With Ballmer at their side, Gates and Allen bought an operating system, re-sold it to IBM, and kept the right to also sell versions of it to other computer makers. MS would let hardware makers battle it out among themselves while it controlled the “platform” their products all ran.

This led to the DOS near-monopoly, which segued into the Windows near-monopoly.

It also led to Office and Internet Explorer.

It led to SQL Server, and to other high-end business software and related services.

Most everything Microsoft makes money from can be traced directly back to its early DOS-era dominance.

The company’s tried to get into other things. But those other things have had mixed results.

Remember MSN.com’s “online shows” concept? (The last survivor of those sites, Slate, is now among the Washington Post Co. properties not being sold to Jeff Bezos.)

Remember WebTV, HD-DVD, Mediaroom, Bob, Clippy, Hotmail, Actimates toys, the Encarta CD-ROM encyclopedia, Sidewalk.com, and Zune?

It’s probably easier to remember the Surface RT tablet device, the one the company recently wrote off to the tune of $900 million.

The company’s most successful new consumer-product line, the XBox game platform, is built (at least marketing-wise) on Windows’ gaming clientele. And even this realm has had its duds (XBox One, anyone?).

The jury’s still out on Windows Phone. Is there room for a third smartphone platform?

•

Microsoft could afford all these failures. Yes, even the Surface RT.

It could afford to keep an unsuccessful project going long enough to learn every little thing about why it failed.

And it could keep a successful project going long enough to watch its trajectory as the times, and the industry, pass it by.

So: Is today’s tech-universe passing Microsoft by?

Some analysts and pundits are making that claim.

They say the age one-size-fits-all personal computer has peaked.

There aren’t enough reasons for people or companies to keep replacing them as fast as they used to.

Especially with tablets and smart phones, and their hordes of specialty-function “apps” that make everything-for-everybody software like Office seem like lumbering beasts of prey.

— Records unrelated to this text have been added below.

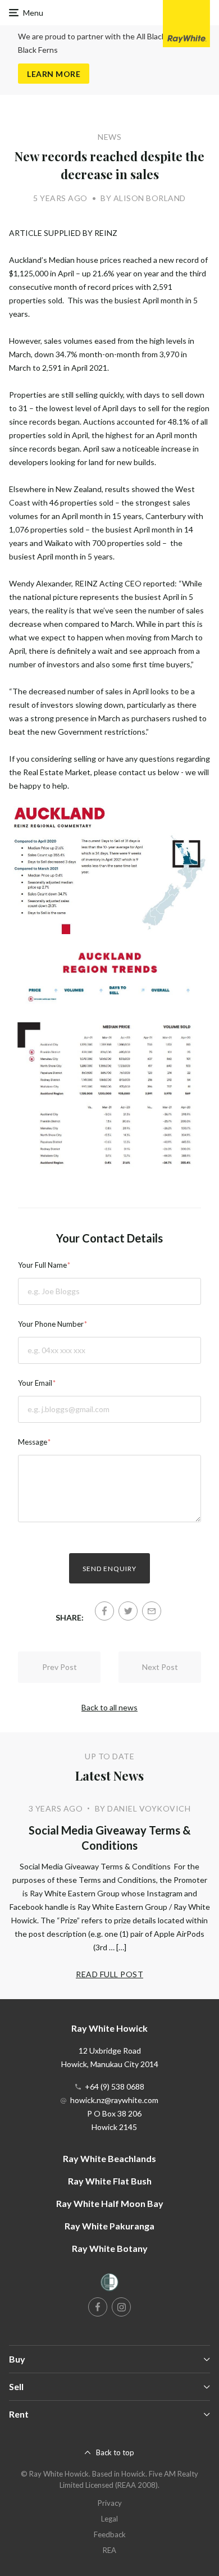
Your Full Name (42, 1264)
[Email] (151, 1611)
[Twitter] (128, 1611)
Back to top (115, 2452)
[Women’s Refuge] (109, 2284)
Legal (109, 2518)
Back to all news (109, 1707)
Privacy (110, 2502)
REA (109, 2550)
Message (32, 1441)
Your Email (35, 1382)
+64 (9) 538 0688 (114, 2086)
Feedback (110, 2534)
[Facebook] (104, 1611)
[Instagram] (121, 2306)
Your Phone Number (51, 1323)
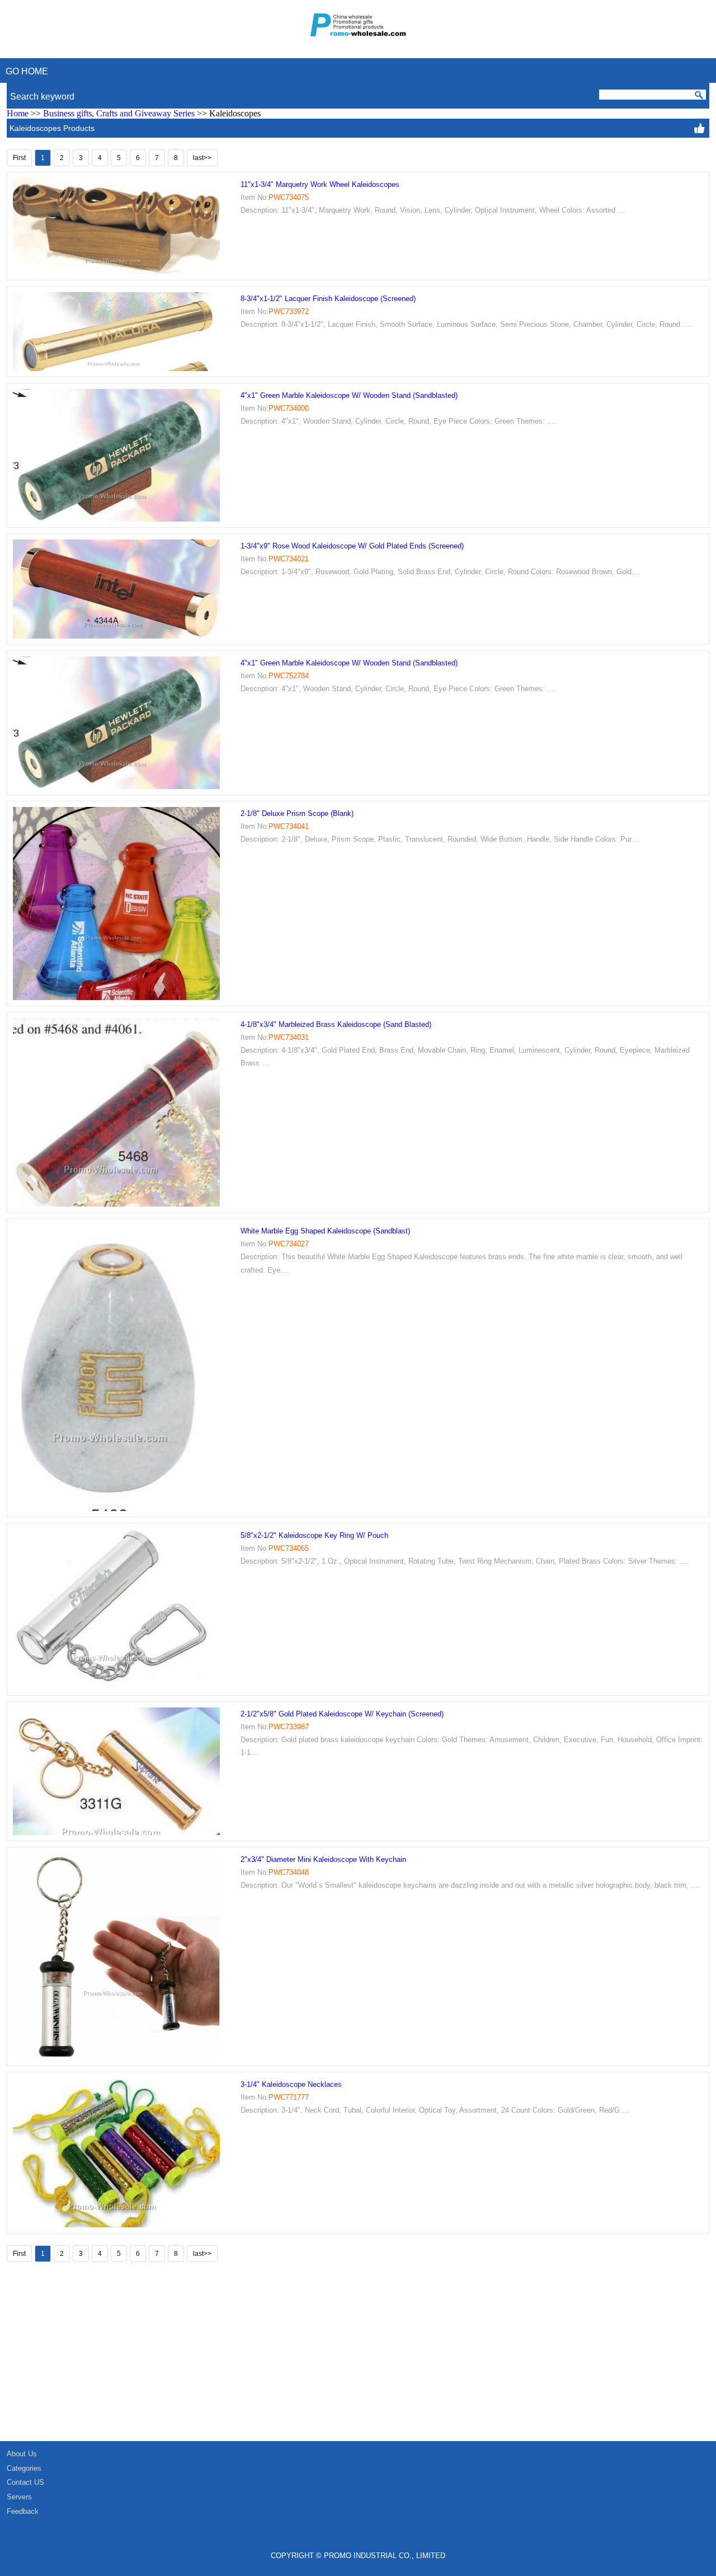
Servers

So what should the next MS-boss do?

For one thing, he or she (and how come no women have been named as potentials?) could dump the notorious employee “stack ranking” system, that causes percentages of workers in each unit to be labeled as inferior no matter what. It’s horrid for morale and for productivity, and does nothing to improve products or services. If Ballmer really deserves to be called the “worst CEO ever” (he’s not, not by a long shot), it would be over this.

Next: Windows and Office still have many lucrative years left in them. That means there’ll be enough cash on hand to re-steer the company.

But to steer it where?

I say, away from Windows as the “one ring to rule them all.”

Even before phones and tablets, Windows had become an unwieldy thing, needing to perform the same functions (or at least most of them) on umpteen different hardware architectures, from sub-laptops to server arrays; for use by everyone from sophomores and shopkeepers to hospitals and factories.

Word and Excel have similarly undergone years of mounting “feature bloat,” hindering their everyday use at all but the most complex tasks. (Both are also based on a printed-page visual metaphor that’s increasingly obsolete as more people do everything on screens.)

What people increasingly need are simple ways to do specific things (preparing specific kinds of texts or crunching specific kinds of numbers, say), and to bounce the resulting documents around between different machines (their own and other people’s).

Think modular.

Think “apps,” to use the modern parlance.

The New MS could supply a basic ecosystem for modular software, which could be supplemented by developers large and small working in file formats (but not underlying code structures) compatible across different devices running different OSes in different screen sizes.

There’s plenty of space in that for all kinds of software puzzle pieces and building blocks. And for developers and template-scripters to build them.

And there’s no reason (other than entrenched corporate culture) why a lot of those builders couldn’t be at Microsoft.

Think even more “micro,” even more “soft.”